What you should do ::
Repeat the rows below verbatim, from the line with "Given: Check the" up to and including the line with "click(x=943, y=333)".

Material to process ::
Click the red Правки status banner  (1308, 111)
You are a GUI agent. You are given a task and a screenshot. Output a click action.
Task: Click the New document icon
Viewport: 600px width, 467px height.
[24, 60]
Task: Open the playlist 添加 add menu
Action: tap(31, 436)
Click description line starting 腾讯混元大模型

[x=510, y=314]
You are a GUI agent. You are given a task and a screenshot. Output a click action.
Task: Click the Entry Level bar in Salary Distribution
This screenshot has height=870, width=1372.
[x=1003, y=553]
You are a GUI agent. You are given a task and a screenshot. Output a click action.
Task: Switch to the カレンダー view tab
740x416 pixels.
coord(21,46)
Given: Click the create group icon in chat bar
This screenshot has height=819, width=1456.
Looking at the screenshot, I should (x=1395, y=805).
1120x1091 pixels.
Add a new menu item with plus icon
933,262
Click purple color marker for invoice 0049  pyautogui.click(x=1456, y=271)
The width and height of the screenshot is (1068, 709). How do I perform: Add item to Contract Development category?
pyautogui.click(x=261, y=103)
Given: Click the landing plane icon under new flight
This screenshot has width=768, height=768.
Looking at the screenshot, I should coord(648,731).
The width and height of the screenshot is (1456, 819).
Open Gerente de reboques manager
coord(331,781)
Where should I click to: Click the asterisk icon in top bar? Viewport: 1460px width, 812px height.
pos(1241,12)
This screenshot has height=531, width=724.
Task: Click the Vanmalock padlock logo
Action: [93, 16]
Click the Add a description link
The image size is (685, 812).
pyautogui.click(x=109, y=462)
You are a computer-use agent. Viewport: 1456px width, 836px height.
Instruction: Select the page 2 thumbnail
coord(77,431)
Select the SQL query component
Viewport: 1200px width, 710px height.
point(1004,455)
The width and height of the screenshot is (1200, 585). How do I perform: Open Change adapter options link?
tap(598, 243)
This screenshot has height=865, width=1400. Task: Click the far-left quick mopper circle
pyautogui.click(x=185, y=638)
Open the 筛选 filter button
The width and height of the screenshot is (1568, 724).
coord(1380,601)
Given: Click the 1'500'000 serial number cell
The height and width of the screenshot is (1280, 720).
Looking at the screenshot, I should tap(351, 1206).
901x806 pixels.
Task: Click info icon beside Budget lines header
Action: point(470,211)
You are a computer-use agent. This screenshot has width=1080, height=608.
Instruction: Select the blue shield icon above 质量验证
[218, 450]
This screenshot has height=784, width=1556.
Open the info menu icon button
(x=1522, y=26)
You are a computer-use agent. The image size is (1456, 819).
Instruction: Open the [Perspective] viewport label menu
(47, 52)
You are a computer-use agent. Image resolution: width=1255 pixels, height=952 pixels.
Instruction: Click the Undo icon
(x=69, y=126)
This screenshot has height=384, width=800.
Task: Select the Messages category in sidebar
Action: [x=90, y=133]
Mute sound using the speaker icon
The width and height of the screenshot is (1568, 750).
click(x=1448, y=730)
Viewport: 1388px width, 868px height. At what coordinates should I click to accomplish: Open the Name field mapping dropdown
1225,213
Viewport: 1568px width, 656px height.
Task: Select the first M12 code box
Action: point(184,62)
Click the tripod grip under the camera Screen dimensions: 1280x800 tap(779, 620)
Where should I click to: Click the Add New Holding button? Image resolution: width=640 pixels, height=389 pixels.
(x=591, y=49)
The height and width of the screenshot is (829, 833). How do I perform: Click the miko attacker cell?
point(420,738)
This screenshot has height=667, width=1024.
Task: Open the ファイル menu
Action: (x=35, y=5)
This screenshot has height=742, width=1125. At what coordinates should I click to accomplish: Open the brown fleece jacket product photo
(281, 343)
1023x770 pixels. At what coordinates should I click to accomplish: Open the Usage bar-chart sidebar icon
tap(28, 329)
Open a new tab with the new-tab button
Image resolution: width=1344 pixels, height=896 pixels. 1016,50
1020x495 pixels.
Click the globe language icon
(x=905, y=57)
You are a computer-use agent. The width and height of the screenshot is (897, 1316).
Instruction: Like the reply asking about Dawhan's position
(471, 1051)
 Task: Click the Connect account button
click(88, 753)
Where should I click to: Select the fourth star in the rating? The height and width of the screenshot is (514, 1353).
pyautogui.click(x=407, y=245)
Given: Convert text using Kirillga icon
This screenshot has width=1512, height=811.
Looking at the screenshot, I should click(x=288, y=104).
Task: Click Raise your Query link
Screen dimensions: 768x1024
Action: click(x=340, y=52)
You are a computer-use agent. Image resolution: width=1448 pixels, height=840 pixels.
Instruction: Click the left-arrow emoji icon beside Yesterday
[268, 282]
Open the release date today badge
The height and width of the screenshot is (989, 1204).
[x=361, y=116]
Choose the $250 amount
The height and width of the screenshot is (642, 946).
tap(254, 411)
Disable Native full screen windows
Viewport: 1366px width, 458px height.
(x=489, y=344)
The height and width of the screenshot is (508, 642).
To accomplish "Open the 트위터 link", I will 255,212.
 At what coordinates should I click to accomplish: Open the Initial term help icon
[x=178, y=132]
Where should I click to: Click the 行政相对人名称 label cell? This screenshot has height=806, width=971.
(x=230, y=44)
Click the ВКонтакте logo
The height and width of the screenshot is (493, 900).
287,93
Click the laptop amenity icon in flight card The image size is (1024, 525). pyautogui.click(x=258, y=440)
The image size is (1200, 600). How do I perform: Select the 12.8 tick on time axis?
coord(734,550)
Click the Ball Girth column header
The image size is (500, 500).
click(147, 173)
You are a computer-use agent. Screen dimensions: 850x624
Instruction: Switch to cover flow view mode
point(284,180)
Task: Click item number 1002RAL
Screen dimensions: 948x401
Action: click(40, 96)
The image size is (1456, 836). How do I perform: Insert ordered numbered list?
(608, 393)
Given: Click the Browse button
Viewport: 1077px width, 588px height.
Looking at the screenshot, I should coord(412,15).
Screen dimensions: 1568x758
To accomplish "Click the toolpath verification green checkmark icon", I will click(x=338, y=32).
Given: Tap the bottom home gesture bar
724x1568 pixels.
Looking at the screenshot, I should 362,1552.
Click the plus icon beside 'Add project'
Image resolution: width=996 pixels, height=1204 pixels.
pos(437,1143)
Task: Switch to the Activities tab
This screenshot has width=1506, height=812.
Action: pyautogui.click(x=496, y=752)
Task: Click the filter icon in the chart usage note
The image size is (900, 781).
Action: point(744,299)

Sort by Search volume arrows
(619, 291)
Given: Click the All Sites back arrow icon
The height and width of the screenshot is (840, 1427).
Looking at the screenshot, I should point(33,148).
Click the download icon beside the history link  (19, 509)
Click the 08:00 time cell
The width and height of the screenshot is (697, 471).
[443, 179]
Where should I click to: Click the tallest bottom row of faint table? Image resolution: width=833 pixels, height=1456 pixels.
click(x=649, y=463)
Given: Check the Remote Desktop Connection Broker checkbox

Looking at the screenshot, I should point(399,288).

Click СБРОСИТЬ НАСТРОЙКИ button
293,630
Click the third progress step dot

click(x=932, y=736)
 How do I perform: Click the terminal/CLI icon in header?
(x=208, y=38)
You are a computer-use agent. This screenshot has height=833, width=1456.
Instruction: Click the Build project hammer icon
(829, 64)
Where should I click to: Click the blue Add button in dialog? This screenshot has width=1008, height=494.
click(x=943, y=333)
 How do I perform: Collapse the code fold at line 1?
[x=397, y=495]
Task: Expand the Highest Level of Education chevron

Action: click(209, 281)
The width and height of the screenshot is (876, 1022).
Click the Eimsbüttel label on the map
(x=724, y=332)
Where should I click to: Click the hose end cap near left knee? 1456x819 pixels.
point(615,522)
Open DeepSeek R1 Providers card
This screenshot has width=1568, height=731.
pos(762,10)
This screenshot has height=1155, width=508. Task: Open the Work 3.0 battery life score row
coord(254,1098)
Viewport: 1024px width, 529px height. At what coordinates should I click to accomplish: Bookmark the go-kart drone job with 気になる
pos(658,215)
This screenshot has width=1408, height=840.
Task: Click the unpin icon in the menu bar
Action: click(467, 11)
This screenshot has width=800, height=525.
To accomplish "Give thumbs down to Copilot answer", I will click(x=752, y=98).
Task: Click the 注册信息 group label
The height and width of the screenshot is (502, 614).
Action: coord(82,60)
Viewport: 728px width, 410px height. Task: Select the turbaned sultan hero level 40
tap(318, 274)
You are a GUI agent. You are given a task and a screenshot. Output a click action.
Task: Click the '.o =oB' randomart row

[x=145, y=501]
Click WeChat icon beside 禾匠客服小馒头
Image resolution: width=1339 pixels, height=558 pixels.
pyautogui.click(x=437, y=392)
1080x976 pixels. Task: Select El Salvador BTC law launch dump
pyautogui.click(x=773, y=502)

Result of this task ::
Given: Check the Remote Desktop Connection Broker checkbox

Looking at the screenshot, I should point(399,288).

Click СБРОСИТЬ НАСТРОЙКИ button
293,630
Click the third progress step dot

click(x=932, y=736)
 How do I perform: Click the terminal/CLI icon in header?
(x=208, y=38)
You are a computer-use agent. This screenshot has height=833, width=1456.
Instruction: Click the Build project hammer icon
(829, 64)
Where should I click to: Click the blue Add button in dialog? This screenshot has width=1008, height=494.
click(x=943, y=333)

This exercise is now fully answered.